## What you are asked to do
Once the pictures have been removed, repeat the remainder of the records exactly.

## Input data

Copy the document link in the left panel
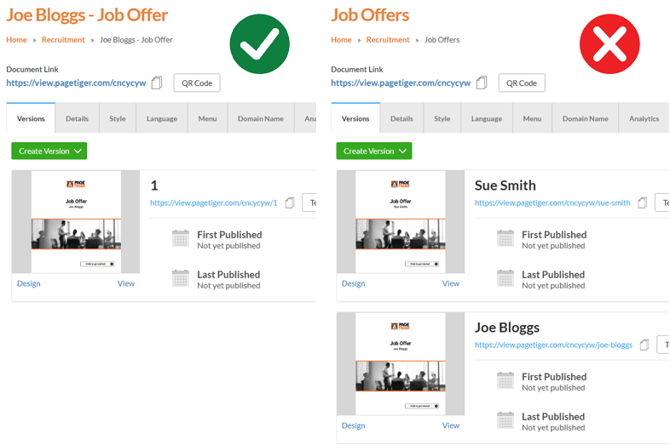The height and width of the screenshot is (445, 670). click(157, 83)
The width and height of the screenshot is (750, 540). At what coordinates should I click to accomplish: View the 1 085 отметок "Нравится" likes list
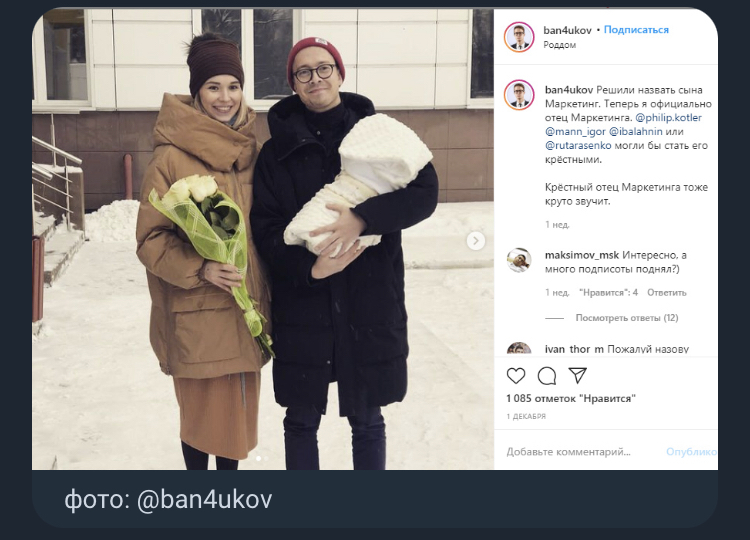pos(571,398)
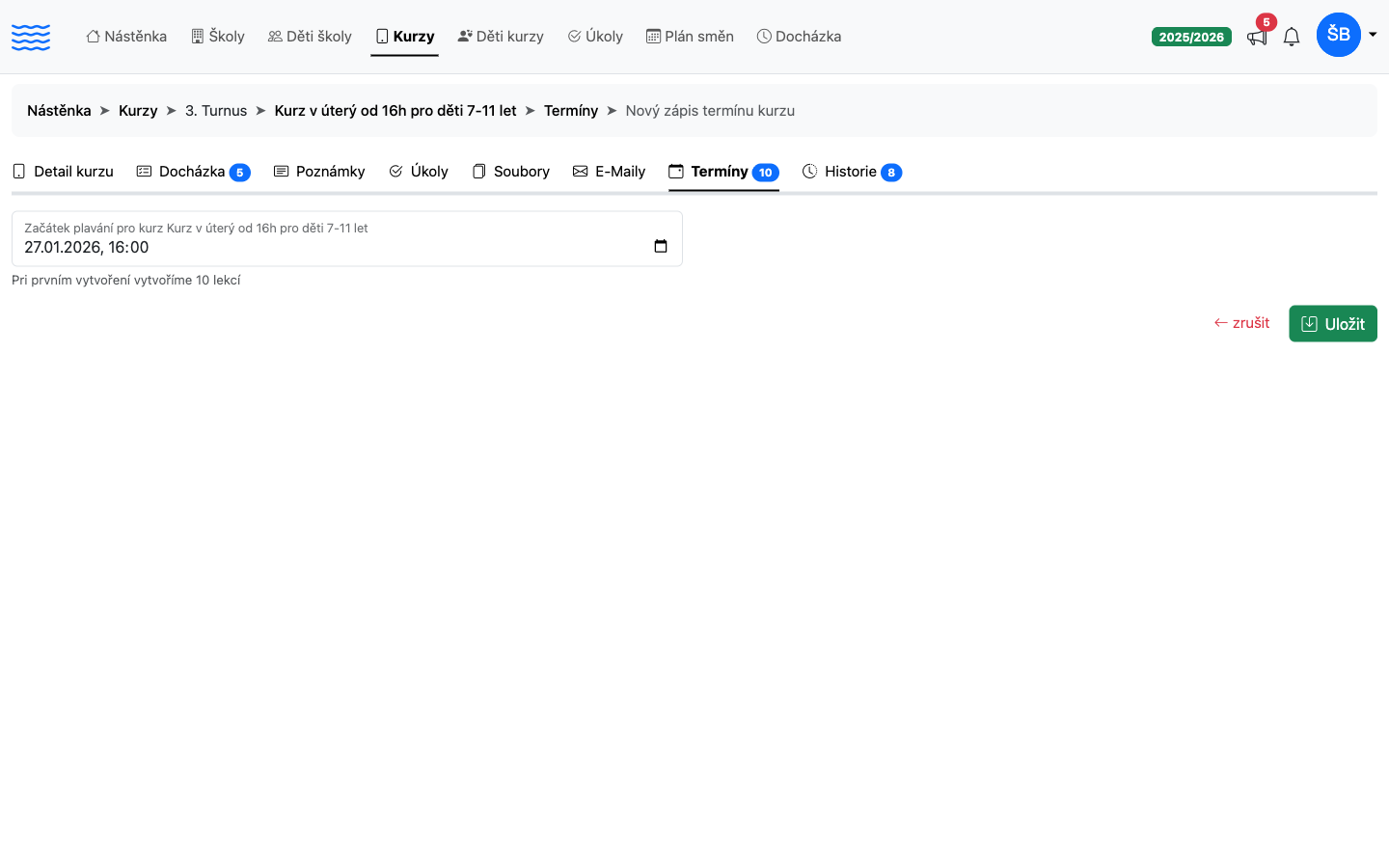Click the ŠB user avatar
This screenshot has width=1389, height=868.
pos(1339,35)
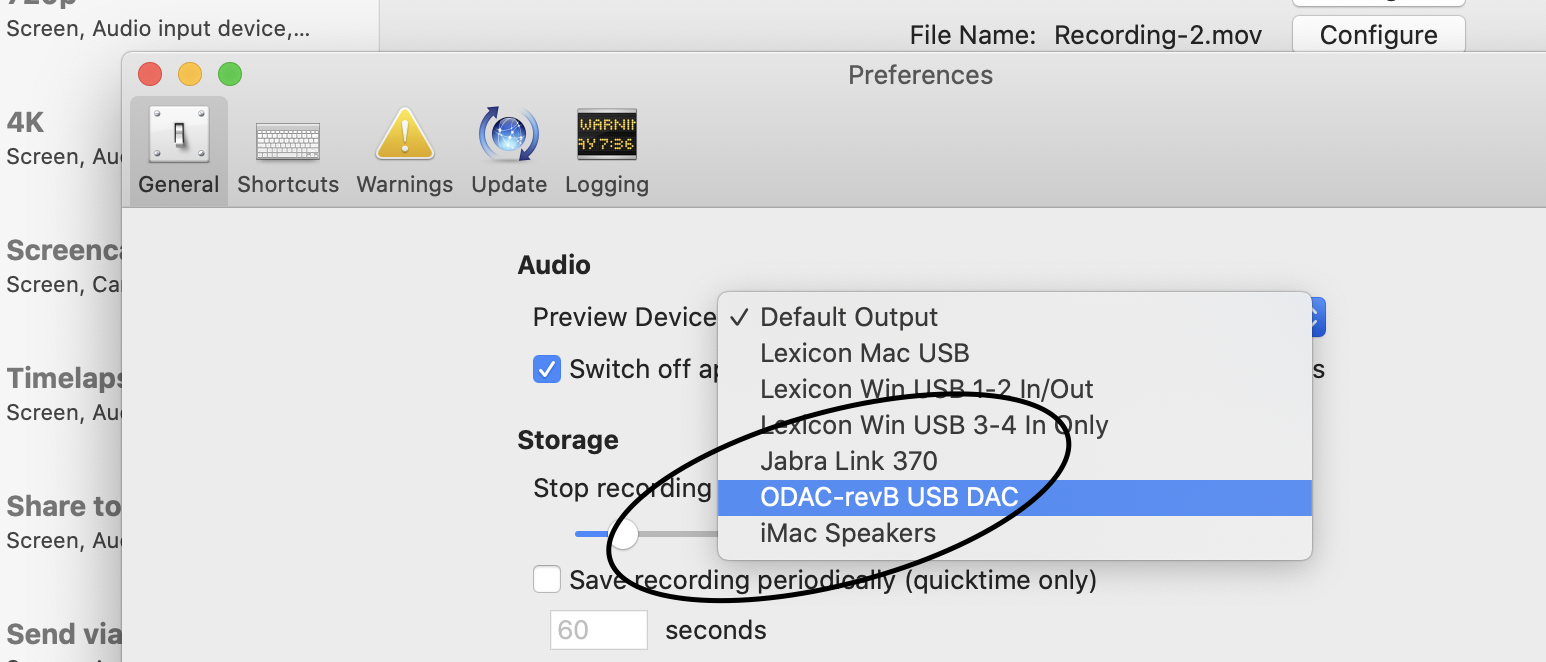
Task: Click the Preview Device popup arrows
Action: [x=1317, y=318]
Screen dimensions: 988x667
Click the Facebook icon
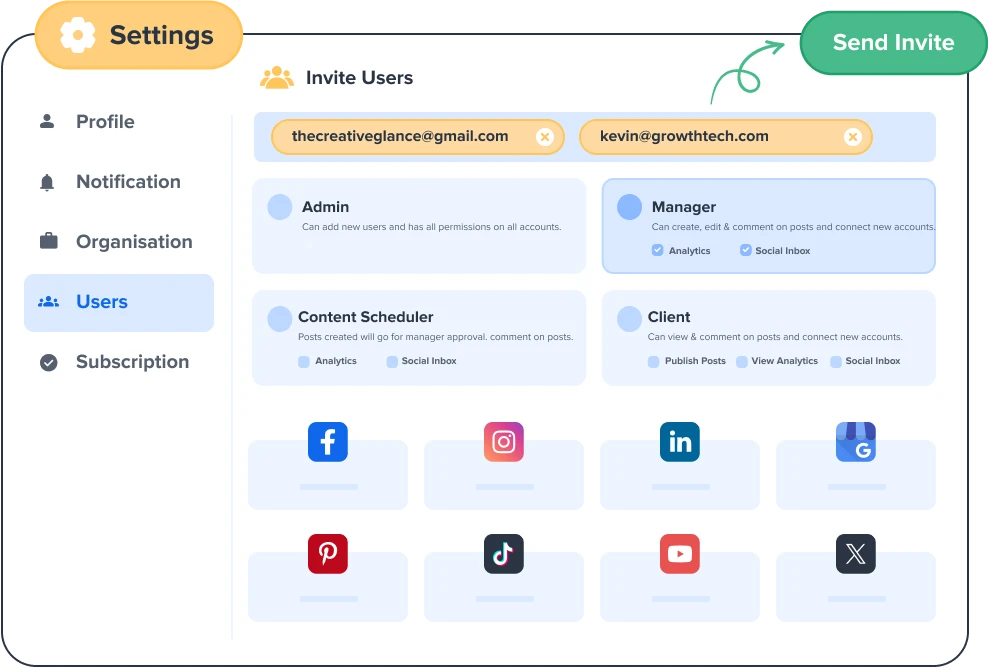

## Task output
Copy the document link in the left panel
The height and width of the screenshot is (445, 670). click(157, 83)
The width and height of the screenshot is (750, 540). At what coordinates should I click to accomplish: View the 1 085 отметок "Нравится" likes list
pos(571,398)
Click the ŠB user avatar
This screenshot has width=1389, height=868.
pos(1339,35)
Task: Click the Preview Device popup arrows
Action: [x=1317, y=318]
Screen dimensions: 988x667
Click the Facebook icon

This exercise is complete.